=== TASK TO CARRY OUT ===
Once you have read the entries below, give them all again without any difference.

──────────

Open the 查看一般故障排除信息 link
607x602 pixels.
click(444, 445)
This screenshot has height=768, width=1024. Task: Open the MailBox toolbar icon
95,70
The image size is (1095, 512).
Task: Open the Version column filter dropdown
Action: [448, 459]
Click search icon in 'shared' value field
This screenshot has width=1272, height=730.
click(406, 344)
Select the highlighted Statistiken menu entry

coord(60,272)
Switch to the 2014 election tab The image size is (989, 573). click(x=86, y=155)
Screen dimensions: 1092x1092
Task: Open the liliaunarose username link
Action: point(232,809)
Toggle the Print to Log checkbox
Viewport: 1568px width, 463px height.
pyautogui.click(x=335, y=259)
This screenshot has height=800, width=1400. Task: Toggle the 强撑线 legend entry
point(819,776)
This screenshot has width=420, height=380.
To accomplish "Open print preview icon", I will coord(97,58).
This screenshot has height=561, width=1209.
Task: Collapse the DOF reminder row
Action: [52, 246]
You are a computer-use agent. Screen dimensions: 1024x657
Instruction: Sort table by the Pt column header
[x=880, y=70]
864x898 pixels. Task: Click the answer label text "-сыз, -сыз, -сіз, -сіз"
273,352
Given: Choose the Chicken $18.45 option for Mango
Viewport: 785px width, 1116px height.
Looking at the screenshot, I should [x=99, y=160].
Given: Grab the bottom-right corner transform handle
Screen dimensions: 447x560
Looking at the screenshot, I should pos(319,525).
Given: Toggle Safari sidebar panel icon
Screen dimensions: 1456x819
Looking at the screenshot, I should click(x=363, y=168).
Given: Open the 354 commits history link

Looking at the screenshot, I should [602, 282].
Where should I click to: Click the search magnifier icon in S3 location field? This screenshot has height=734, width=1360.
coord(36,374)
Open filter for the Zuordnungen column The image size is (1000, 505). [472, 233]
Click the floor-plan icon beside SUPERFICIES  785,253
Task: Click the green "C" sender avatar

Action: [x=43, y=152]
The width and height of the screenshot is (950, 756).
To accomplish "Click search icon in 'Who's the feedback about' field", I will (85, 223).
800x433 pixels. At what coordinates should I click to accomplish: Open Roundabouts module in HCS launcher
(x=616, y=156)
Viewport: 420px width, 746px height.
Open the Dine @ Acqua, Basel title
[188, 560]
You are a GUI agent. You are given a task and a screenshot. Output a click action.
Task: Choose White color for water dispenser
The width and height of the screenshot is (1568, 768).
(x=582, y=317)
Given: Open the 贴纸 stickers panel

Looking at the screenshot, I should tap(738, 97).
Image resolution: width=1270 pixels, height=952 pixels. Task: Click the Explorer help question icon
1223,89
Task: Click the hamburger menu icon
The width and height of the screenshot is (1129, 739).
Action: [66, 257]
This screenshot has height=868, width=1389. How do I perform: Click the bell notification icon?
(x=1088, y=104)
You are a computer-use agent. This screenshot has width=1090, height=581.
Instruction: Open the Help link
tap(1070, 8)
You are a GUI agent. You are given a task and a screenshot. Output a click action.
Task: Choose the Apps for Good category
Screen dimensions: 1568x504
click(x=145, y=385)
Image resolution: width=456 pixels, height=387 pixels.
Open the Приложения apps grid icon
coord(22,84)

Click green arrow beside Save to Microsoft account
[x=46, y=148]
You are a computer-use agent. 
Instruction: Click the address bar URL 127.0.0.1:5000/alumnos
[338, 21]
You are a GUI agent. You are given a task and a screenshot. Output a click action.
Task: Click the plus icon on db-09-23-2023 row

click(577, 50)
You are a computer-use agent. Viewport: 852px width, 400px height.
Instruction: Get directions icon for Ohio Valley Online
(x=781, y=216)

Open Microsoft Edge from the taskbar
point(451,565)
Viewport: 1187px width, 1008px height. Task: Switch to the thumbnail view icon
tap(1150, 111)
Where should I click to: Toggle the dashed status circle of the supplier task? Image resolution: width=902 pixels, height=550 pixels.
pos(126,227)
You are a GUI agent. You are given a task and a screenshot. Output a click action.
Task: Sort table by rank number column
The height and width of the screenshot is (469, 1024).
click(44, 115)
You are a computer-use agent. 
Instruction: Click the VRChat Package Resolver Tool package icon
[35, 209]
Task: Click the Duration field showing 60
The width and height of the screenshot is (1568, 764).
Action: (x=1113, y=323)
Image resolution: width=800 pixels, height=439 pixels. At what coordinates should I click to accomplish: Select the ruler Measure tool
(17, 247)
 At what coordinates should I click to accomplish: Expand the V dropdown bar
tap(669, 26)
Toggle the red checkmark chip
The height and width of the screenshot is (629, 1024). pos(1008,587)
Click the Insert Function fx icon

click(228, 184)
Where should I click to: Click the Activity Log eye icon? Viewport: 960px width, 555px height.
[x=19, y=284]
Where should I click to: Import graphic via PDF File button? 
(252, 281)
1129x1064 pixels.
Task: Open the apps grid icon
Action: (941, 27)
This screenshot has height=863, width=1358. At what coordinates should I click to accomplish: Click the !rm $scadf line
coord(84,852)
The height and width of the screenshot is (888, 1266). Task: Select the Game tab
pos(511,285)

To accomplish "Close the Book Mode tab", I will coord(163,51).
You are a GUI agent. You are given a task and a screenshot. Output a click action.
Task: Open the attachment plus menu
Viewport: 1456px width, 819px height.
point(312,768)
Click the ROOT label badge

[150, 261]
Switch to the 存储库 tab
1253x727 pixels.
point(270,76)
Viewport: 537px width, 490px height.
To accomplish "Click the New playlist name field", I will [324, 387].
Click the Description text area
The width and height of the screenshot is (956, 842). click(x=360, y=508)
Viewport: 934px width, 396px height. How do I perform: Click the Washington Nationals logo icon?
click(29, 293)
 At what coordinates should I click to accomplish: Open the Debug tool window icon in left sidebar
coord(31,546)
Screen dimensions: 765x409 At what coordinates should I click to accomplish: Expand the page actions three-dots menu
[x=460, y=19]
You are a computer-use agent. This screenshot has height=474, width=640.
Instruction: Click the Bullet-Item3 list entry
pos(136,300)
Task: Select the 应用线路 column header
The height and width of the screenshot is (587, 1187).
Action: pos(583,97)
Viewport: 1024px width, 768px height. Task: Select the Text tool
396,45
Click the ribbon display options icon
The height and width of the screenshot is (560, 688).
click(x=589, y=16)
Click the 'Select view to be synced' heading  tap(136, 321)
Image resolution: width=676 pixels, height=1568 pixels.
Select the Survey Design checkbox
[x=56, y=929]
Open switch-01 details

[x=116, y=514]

──────────

=== ANSWER TO THIS PROBLEM ===
Open the 查看一般故障排除信息 link
607x602 pixels.
click(444, 445)
This screenshot has height=768, width=1024. Task: Open the MailBox toolbar icon
95,70
The image size is (1095, 512).
Task: Open the Version column filter dropdown
Action: [448, 459]
Click search icon in 'shared' value field
This screenshot has width=1272, height=730.
click(406, 344)
Select the highlighted Statistiken menu entry

coord(60,272)
Switch to the 2014 election tab The image size is (989, 573). click(x=86, y=155)
Screen dimensions: 1092x1092
Task: Open the liliaunarose username link
Action: point(232,809)
Toggle the Print to Log checkbox
Viewport: 1568px width, 463px height.
pyautogui.click(x=335, y=259)
This screenshot has height=800, width=1400. Task: Toggle the 强撑线 legend entry
point(819,776)
This screenshot has width=420, height=380.
To accomplish "Open print preview icon", I will coord(97,58).
This screenshot has height=561, width=1209.
Task: Collapse the DOF reminder row
Action: [52, 246]
You are a computer-use agent. Screen dimensions: 1024x657
Instruction: Sort table by the Pt column header
[x=880, y=70]
864x898 pixels. Task: Click the answer label text "-сыз, -сыз, -сіз, -сіз"
273,352
Given: Choose the Chicken $18.45 option for Mango
Viewport: 785px width, 1116px height.
Looking at the screenshot, I should [x=99, y=160].
Given: Grab the bottom-right corner transform handle
Screen dimensions: 447x560
Looking at the screenshot, I should pos(319,525).
Given: Toggle Safari sidebar panel icon
Screen dimensions: 1456x819
Looking at the screenshot, I should click(x=363, y=168).
Given: Open the 354 commits history link

Looking at the screenshot, I should [602, 282].
Where should I click to: Click the search magnifier icon in S3 location field? This screenshot has height=734, width=1360.
coord(36,374)
Open filter for the Zuordnungen column The image size is (1000, 505). [472, 233]
Click the floor-plan icon beside SUPERFICIES  785,253
Task: Click the green "C" sender avatar

Action: [x=43, y=152]
The width and height of the screenshot is (950, 756).
To accomplish "Click search icon in 'Who's the feedback about' field", I will (85, 223).
800x433 pixels. At what coordinates should I click to accomplish: Open Roundabouts module in HCS launcher
(x=616, y=156)
Viewport: 420px width, 746px height.
Open the Dine @ Acqua, Basel title
[188, 560]
You are a GUI agent. You are given a task and a screenshot. Output a click action.
Task: Choose White color for water dispenser
The width and height of the screenshot is (1568, 768).
(x=582, y=317)
Given: Open the 贴纸 stickers panel

Looking at the screenshot, I should tap(738, 97).
Image resolution: width=1270 pixels, height=952 pixels. Task: Click the Explorer help question icon
1223,89
Task: Click the hamburger menu icon
The width and height of the screenshot is (1129, 739).
Action: [66, 257]
This screenshot has height=868, width=1389. How do I perform: Click the bell notification icon?
(x=1088, y=104)
You are a computer-use agent. This screenshot has width=1090, height=581.
Instruction: Open the Help link
tap(1070, 8)
You are a GUI agent. You are given a task and a screenshot. Output a click action.
Task: Choose the Apps for Good category
Screen dimensions: 1568x504
click(x=145, y=385)
Image resolution: width=456 pixels, height=387 pixels.
Open the Приложения apps grid icon
coord(22,84)

Click green arrow beside Save to Microsoft account
[x=46, y=148]
You are a computer-use agent. 
Instruction: Click the address bar URL 127.0.0.1:5000/alumnos
[338, 21]
You are a GUI agent. You are given a task and a screenshot. Output a click action.
Task: Click the plus icon on db-09-23-2023 row

click(577, 50)
You are a computer-use agent. Viewport: 852px width, 400px height.
Instruction: Get directions icon for Ohio Valley Online
(x=781, y=216)

Open Microsoft Edge from the taskbar
point(451,565)
Viewport: 1187px width, 1008px height. Task: Switch to the thumbnail view icon
tap(1150, 111)
Where should I click to: Toggle the dashed status circle of the supplier task? Image resolution: width=902 pixels, height=550 pixels.
pos(126,227)
You are a GUI agent. You are given a task and a screenshot. Output a click action.
Task: Sort table by rank number column
The height and width of the screenshot is (469, 1024).
click(44, 115)
You are a computer-use agent. 
Instruction: Click the VRChat Package Resolver Tool package icon
[35, 209]
Task: Click the Duration field showing 60
The width and height of the screenshot is (1568, 764).
Action: (x=1113, y=323)
Image resolution: width=800 pixels, height=439 pixels. At what coordinates should I click to accomplish: Select the ruler Measure tool
(17, 247)
 At what coordinates should I click to accomplish: Expand the V dropdown bar
tap(669, 26)
Toggle the red checkmark chip
The height and width of the screenshot is (629, 1024). pos(1008,587)
Click the Insert Function fx icon

click(228, 184)
Where should I click to: Click the Activity Log eye icon? Viewport: 960px width, 555px height.
[x=19, y=284]
Where should I click to: Import graphic via PDF File button? 
(252, 281)
1129x1064 pixels.
Task: Open the apps grid icon
Action: (941, 27)
This screenshot has height=863, width=1358. At what coordinates should I click to accomplish: Click the !rm $scadf line
coord(84,852)
The height and width of the screenshot is (888, 1266). Task: Select the Game tab
pos(511,285)

To accomplish "Close the Book Mode tab", I will coord(163,51).
You are a GUI agent. You are given a task and a screenshot. Output a click action.
Task: Open the attachment plus menu
Viewport: 1456px width, 819px height.
point(312,768)
Click the ROOT label badge

[150, 261]
Switch to the 存储库 tab
1253x727 pixels.
point(270,76)
Viewport: 537px width, 490px height.
To accomplish "Click the New playlist name field", I will [324, 387].
Click the Description text area
The width and height of the screenshot is (956, 842). click(x=360, y=508)
Viewport: 934px width, 396px height. How do I perform: Click the Washington Nationals logo icon?
click(29, 293)
 At what coordinates should I click to accomplish: Open the Debug tool window icon in left sidebar
coord(31,546)
Screen dimensions: 765x409 At what coordinates should I click to accomplish: Expand the page actions three-dots menu
[x=460, y=19]
You are a computer-use agent. This screenshot has height=474, width=640.
Instruction: Click the Bullet-Item3 list entry
pos(136,300)
Task: Select the 应用线路 column header
The height and width of the screenshot is (587, 1187).
Action: pos(583,97)
Viewport: 1024px width, 768px height. Task: Select the Text tool
396,45
Click the ribbon display options icon
The height and width of the screenshot is (560, 688).
click(x=589, y=16)
Click the 'Select view to be synced' heading  tap(136, 321)
Image resolution: width=676 pixels, height=1568 pixels.
Select the Survey Design checkbox
[x=56, y=929]
Open switch-01 details

[x=116, y=514]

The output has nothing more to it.